Daxdian meraung keras, bergeser dari pedang elf itu untuk menyingkir, tapi Richard menggunakan mantra gravitasi untuk menunda nya cukup lama agar serangan itu meleset. Tangannya terus bersinar saat dia mendorong ke atas, darah berceceran di mana-mana sementara penis yang terputus terbang ke langit. Teriakan kemarahan dengan cepat berubah menjadi rengekan kesakitan, dan meskipun dengan ganas menerkam ke arah Richard, ursa itu akhirnya berdarah. Richard menusuk kepala dengan pedangnya, mengakhiri hidupnya.
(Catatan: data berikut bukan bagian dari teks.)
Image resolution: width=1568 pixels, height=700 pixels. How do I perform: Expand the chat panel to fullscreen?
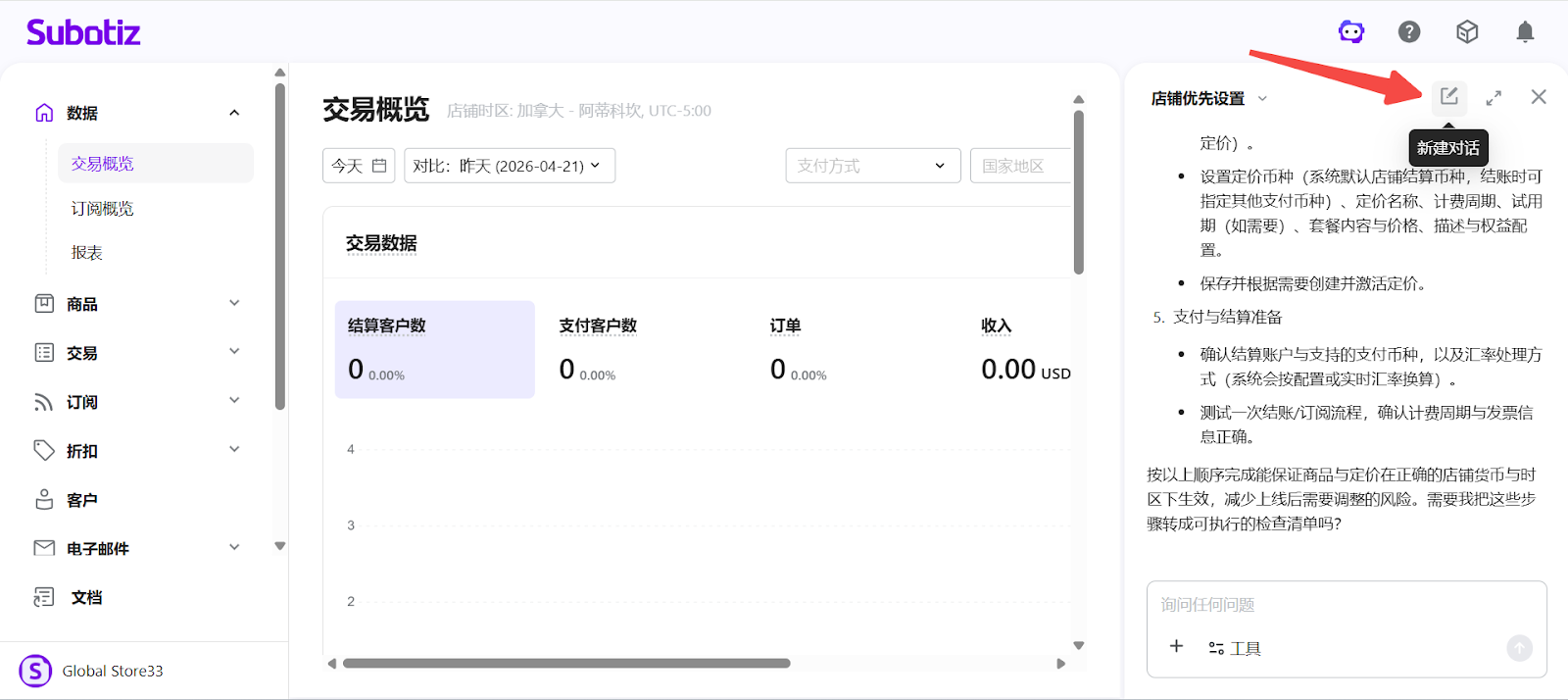pyautogui.click(x=1494, y=97)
Saat dia mengeluarkan pedang elf, Richard melihat ke belakang dirinya hanya untuk menemukan dua penyihir wanga menatap dengan waspada ke arahnya. Laki-laki dan perempuan beringsut ke depan, keduanya enggan untuk memulai pertempuran.
Richard hanya menunjuk mereka dan memberi mereka jari, sesuatu yang merupakan penghinaan universal bagi sebagian besar ras cerdas. Para penyihir meraung dan bergegas maju, tetapi bukannya mendekatinya, mereka malah menuju ke mayat ursa. Richard ragu-ragu sebelum memahami sesuatu, berjalan ke penis yang telah dia potong dan memasukkannya ke dalam kotak segel yang kosong. Orang-orang Daxdian tidak mengejar saat dia pergi, malah berdiri di atas mayat seolah-olah itu adalah kemenangan yang mereka peroleh dengan susah payah.
Sementara penis ursa sangat bermanfaat bagi manusia, kebanyakan Daxdian lebih peduli dengan daging dan darah. Richard dan kedua Daxdian telah mencapai kesepakatan diam-diam; juga tidak akan melakukan pertempuran yang tidak mereka yakini.